In overturning its prior decision, the court in Karbin reviewed cases rendered after Drews. Three
years after Drews, the Supreme Court had abandoned the notion that powers which fall outside the
enumerated list must be deemed prohibited. In In re Estate of Longeway, 133 Ill.2d 33 (1989), the court
read § 11a-17 expansively enough to authorize a plenary guardian to make end-of-life decisions regarding
life-sustaining measures, a decision upheld in In re Estate of Greenspan, 137 Ill.2d 1 (1990). Both
decisions relied on a notion of “implied authority” rather than requiring explicit authority for guardians.
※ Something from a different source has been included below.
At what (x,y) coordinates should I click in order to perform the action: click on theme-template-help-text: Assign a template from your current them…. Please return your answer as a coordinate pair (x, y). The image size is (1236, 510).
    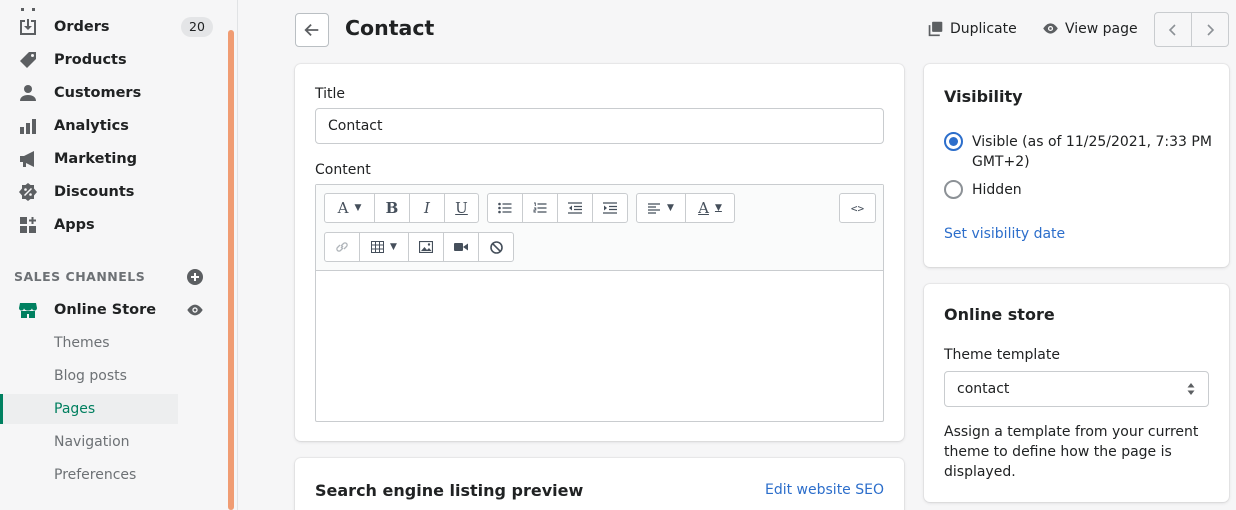
    Looking at the image, I should click on (1072, 452).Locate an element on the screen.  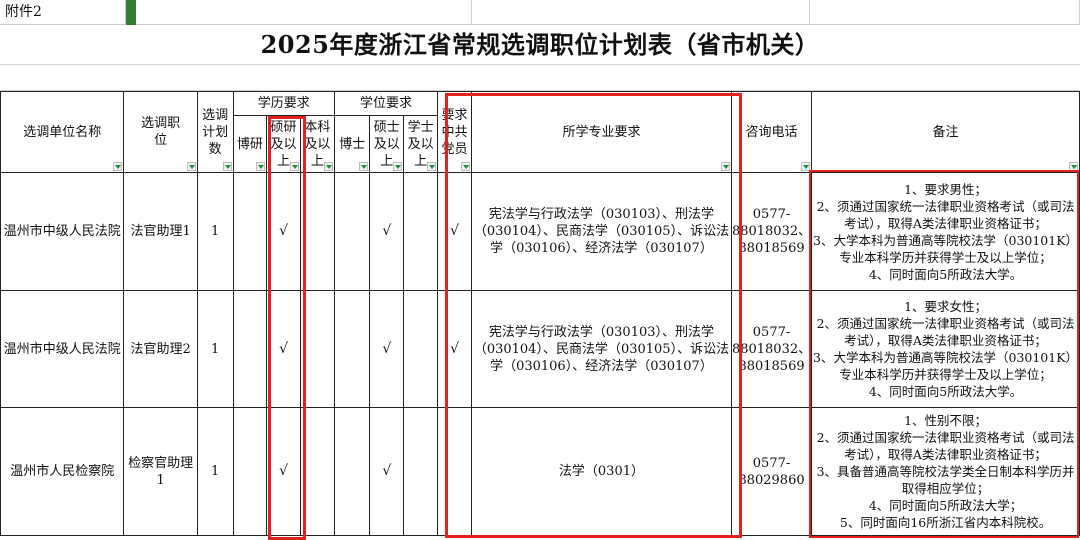
header-edu-bachelor: 本科及以上 is located at coordinates (317, 144).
In confirming the “implied authority” analysis, Karbin stated that “[b]y construing the Probate Act to
prohibit a guardian from being able to seek permission from the court to bring a dissolution action on
behalf of the ward, we would be improperly carving an exception to the broad powers of a guardian set
forth by the General Assembly.” The court found no compelling reason to prevent a guardian from
seeking permission to institute a dissolution action since guardians already make inherently personal
decisions for a ward. Furthermore, the court reasoned, preventing a guardian from filing, responding to or
continuing a dissolution action places the ward in a potentially precarious situation, which could result in
abuse, neglect or exploitation at the hands of the competent spouse.
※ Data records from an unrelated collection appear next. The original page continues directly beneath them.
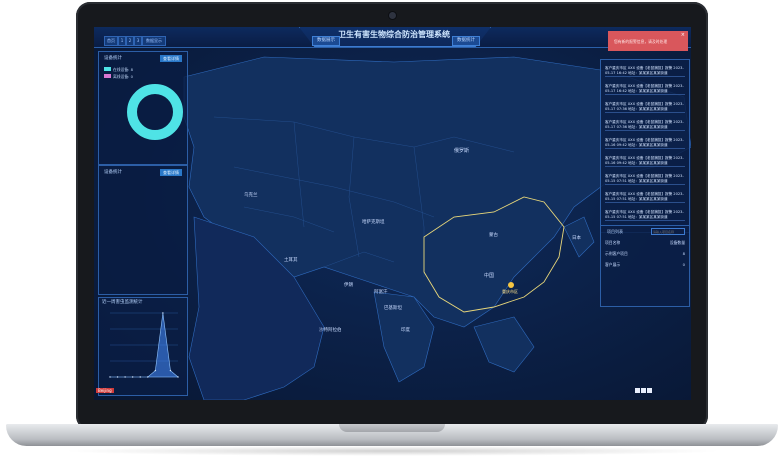 This screenshot has height=474, width=784. I want to click on header-count: 设备数量, so click(677, 242).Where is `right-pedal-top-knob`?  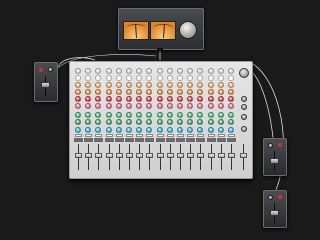 right-pedal-top-knob is located at coordinates (270, 146).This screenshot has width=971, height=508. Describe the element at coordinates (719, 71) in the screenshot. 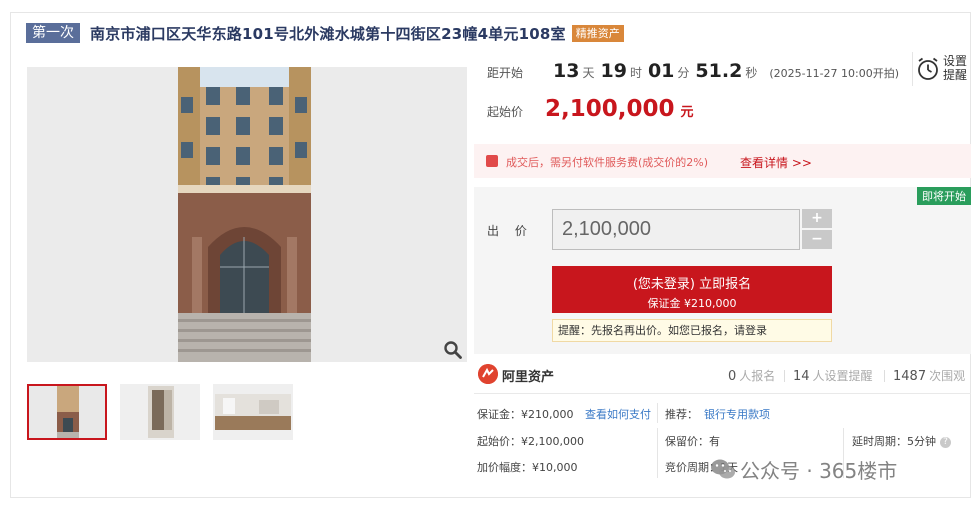

I see `countdown-seconds: 51.2` at that location.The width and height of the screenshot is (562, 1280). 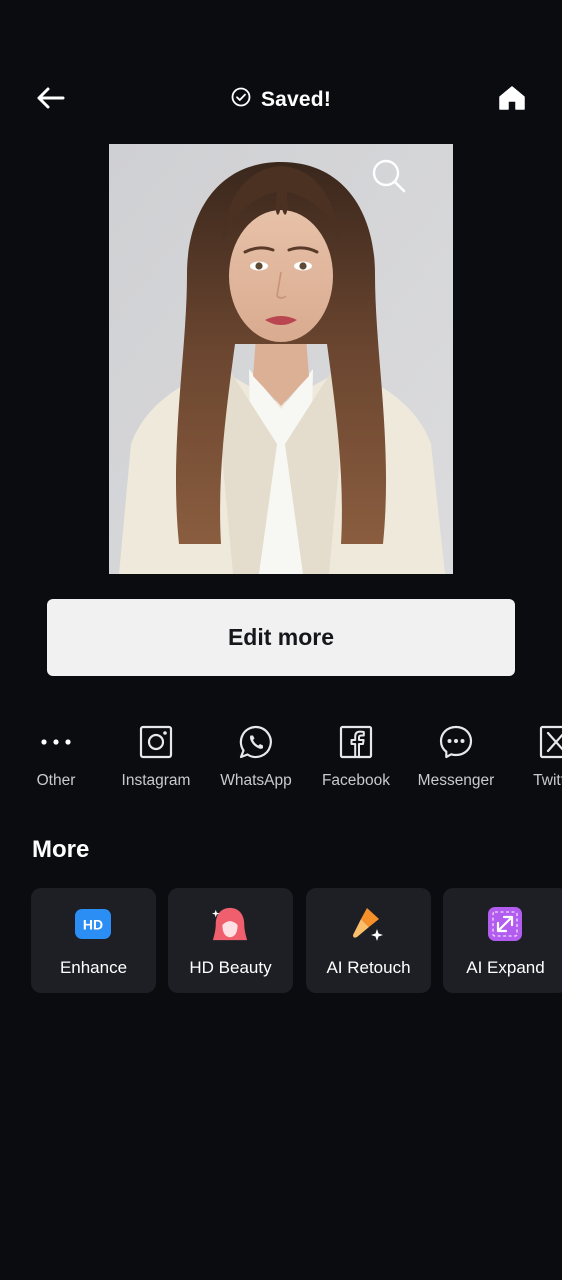 I want to click on share-other: Other, so click(x=56, y=754).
Court Reforms Marital Settlement Agreement Despite Language
The Appellate Court in In re Marriage of Bolte, 2012 IL App (3d) 110791, reformed a Marital
Settlement Agreement (“MSA”) in which the parties used the term “rehabilitative maintenance” and said it
was not modifiable for 14 years. In Bolte, the wife learned that she suffered from myasthenia gravis, a
progressive disabling disease, seven years prior to the parties’ separation. The parties amicably resolved
the economic issues between themselves in a written MSA which was incorporated into the dissolution
judgment. The parties agreed to a monthly set amount of maintenance, which was reviewable up to the
husband’s retirement. The MSA also included a waiver for all other claims arising out of the marriage,
specifically referring to maintenance.
Fourteen years after dissolution, the husband retired and sought to have the maintenance obligation
terminated. The trial court terminated the husband’s maintenance obligation and prevented the wife from
receiving “permanent maintenance” per the waiver language in the MSA. The wife appealed.
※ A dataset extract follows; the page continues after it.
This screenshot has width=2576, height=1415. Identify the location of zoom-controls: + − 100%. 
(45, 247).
The appellate panel reversed, finding that neither party could have reasonably believed it would take
the wife nearly 20 years to rehabilitate. The court said the “trial court’s recitation of the definition of
‘rehabilitative’ is unpersuasive” and reasoned that labeling a maintenance award rehabilitative does not
make it “a foregone conclusion that it is rehabilitative when it otherwise bears all the hallmarks of
traditional permanent maintenance.” Despite the language and the stated term, the court found that the
parties had essentially described and agreed to a permanent maintenance award.
This case is illustrative of the need for the practitioner to fully understand the distinctions between
permanent and rehabilitative maintenance and to be aware of the need to carefully craft the marital
settlement agreement to achieve the goal at hand. Using terminology without more is insufficient.